Deux phénomènes remarquables se produisent dans la plupart des économies avancées. D’une part, l’inflation demeure très faible. D’autre part, et à l’exception des États-Unis, la participation au marché du travail des plus de 55 ans a considérablement augmenté. Nous montrons dans Mojon and Ragot (2018) que cette évolution du marché du travail a pesé sur l’inflation.
Coté inflation, la reprise post 2013 n’a toujours pas ramené l’inflation à sa moyenne pré-crise. L’inflation demeure faible dans la zone euro, au Japon, aux États-Unis et dans presque tous les pays de l’OCDE, le Royaume-Uni faisant exception.

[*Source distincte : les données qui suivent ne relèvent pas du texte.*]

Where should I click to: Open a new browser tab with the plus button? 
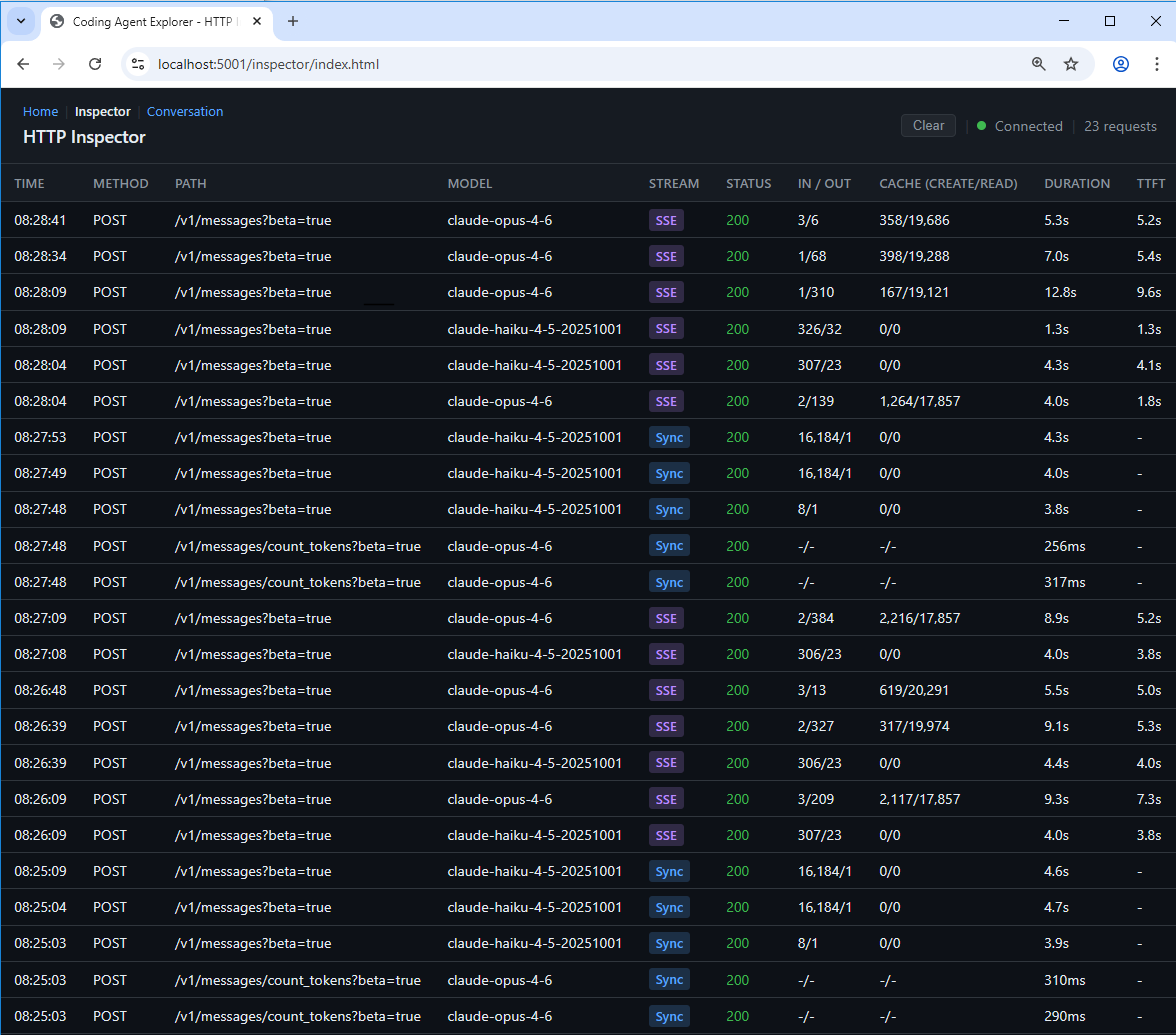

Les taux inflation "core", du déflateur du PIB ou des coûts unitaires du travail, c’est à dire la différence entre les hausses de salaire et la croissance de la productivité du travail, sont tous plus proche de 1% que de 2%, leur point d’ancrage avant la crise.
Dans le cas de la zone euro, c’est d’autant plus surprenant que plus de 7 millions d’emplois ont été créés depuis la sortie de récession en 2013. Aussi, certains observateurs, dont The Economist, dans son édition du 1 novembre 2017, concluent que la Courbe de Phillips "est devenue obsolète". Cela alors même que les estimations économétriques rejettent tout aplatissement significatif de la courbe de Phillips depuis les années 1980 (Rue de la Banque No. 56, février 2018).

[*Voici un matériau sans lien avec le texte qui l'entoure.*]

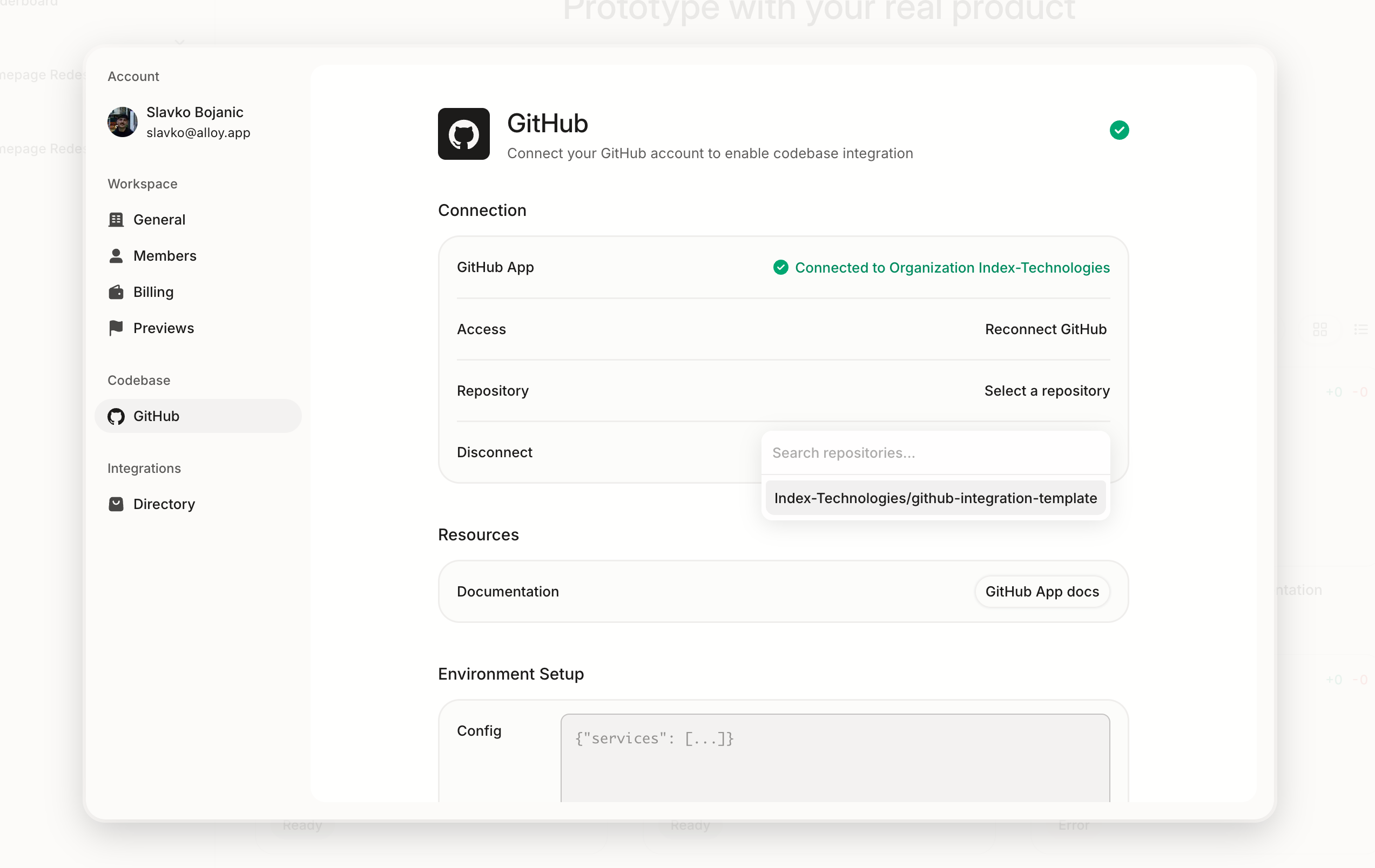Open the GitHub App docs
This screenshot has width=1375, height=868.
[1042, 591]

Coté démographie, les baby-boomers approchent de l’âge de la retraite et leur participation au marché du travail a considérablement augmenté (Cahuc, Hairault and Prost, 2016). Ainsi, 6 des 7 millions d‘emplois créés dans la zone euro depuis 2013 le sont pour des travailleurs de plus de 50 ans. Le taux de participation des travailleurs âgés de 55 à 64 ans a augmenté de 33% à 55% en moyenne dans l’OCDE depuis vingt ans. En Allemagne, ce taux est passé de 40% jusqu’en 2003 à 72% en 2016. Ce phénomène frappe quasiment tous les pays de l’OCDE a l’exception des États-Unis où la participation des plus de 55 ans au marché du travail a cessé de croitre depuis 5 ans.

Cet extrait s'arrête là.